EXERCISE DIRECTIONS - Extract each record and reproduce it exactly.

Content starts

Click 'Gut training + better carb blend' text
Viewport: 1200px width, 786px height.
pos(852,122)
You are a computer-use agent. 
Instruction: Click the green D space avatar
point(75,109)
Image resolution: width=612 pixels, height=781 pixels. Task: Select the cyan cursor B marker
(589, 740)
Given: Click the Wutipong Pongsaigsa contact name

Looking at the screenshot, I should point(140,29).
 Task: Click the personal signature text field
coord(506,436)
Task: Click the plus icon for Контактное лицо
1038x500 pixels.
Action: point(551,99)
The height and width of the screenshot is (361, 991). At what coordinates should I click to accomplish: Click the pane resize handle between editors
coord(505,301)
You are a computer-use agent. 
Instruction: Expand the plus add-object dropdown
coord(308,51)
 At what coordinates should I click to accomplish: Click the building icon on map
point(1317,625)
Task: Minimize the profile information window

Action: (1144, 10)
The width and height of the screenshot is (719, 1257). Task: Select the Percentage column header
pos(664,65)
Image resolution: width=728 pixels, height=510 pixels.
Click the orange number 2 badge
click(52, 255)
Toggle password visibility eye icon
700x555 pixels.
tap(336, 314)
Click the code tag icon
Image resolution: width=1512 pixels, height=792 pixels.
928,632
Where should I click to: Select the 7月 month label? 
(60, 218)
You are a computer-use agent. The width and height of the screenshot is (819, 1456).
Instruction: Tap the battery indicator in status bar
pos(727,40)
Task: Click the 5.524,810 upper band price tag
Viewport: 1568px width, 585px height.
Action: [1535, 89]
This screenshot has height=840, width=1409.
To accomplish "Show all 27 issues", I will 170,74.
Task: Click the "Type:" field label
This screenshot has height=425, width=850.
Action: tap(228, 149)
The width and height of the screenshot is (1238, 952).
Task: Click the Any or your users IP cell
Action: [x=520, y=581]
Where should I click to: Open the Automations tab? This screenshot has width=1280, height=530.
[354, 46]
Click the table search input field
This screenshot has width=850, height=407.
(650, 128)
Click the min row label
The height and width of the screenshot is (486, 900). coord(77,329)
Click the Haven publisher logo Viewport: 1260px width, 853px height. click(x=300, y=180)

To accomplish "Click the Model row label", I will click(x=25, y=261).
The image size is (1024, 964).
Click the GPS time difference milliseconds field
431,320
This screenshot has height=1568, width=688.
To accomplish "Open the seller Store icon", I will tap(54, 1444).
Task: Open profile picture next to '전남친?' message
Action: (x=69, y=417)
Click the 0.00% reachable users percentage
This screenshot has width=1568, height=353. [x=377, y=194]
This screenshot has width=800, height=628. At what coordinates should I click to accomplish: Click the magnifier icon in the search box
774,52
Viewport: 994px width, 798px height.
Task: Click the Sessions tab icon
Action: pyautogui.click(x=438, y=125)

Content ends

ANSWER BELOW -
Click 'Gut training + better carb blend' text
Viewport: 1200px width, 786px height.
pos(852,122)
You are a computer-use agent. 
Instruction: Click the green D space avatar
point(75,109)
Image resolution: width=612 pixels, height=781 pixels. Task: Select the cyan cursor B marker
(589, 740)
Given: Click the Wutipong Pongsaigsa contact name

Looking at the screenshot, I should point(140,29).
 Task: Click the personal signature text field
coord(506,436)
Task: Click the plus icon for Контактное лицо
1038x500 pixels.
Action: point(551,99)
The height and width of the screenshot is (361, 991). At what coordinates should I click to accomplish: Click the pane resize handle between editors
coord(505,301)
You are a computer-use agent. 
Instruction: Expand the plus add-object dropdown
coord(308,51)
 At what coordinates should I click to accomplish: Click the building icon on map
point(1317,625)
Task: Minimize the profile information window

Action: (1144, 10)
The width and height of the screenshot is (719, 1257). Task: Select the Percentage column header
pos(664,65)
Image resolution: width=728 pixels, height=510 pixels.
Click the orange number 2 badge
click(52, 255)
Toggle password visibility eye icon
700x555 pixels.
tap(336, 314)
Click the code tag icon
Image resolution: width=1512 pixels, height=792 pixels.
928,632
Where should I click to: Select the 7月 month label? 
(60, 218)
You are a computer-use agent. The width and height of the screenshot is (819, 1456).
Instruction: Tap the battery indicator in status bar
pos(727,40)
Task: Click the 5.524,810 upper band price tag
Viewport: 1568px width, 585px height.
Action: [1535, 89]
This screenshot has height=840, width=1409.
To accomplish "Show all 27 issues", I will 170,74.
Task: Click the "Type:" field label
This screenshot has height=425, width=850.
Action: tap(228, 149)
The width and height of the screenshot is (1238, 952).
Task: Click the Any or your users IP cell
Action: [x=520, y=581]
Where should I click to: Open the Automations tab? This screenshot has width=1280, height=530.
[354, 46]
Click the table search input field
This screenshot has width=850, height=407.
(650, 128)
Click the min row label
The height and width of the screenshot is (486, 900). coord(77,329)
Click the Haven publisher logo Viewport: 1260px width, 853px height. click(x=300, y=180)

To accomplish "Click the Model row label", I will click(x=25, y=261).
The image size is (1024, 964).
Click the GPS time difference milliseconds field
431,320
This screenshot has height=1568, width=688.
To accomplish "Open the seller Store icon", I will tap(54, 1444).
Task: Open profile picture next to '전남친?' message
Action: (x=69, y=417)
Click the 0.00% reachable users percentage
This screenshot has width=1568, height=353. [x=377, y=194]
This screenshot has width=800, height=628. At what coordinates should I click to accomplish: Click the magnifier icon in the search box
774,52
Viewport: 994px width, 798px height.
Task: Click the Sessions tab icon
Action: pyautogui.click(x=438, y=125)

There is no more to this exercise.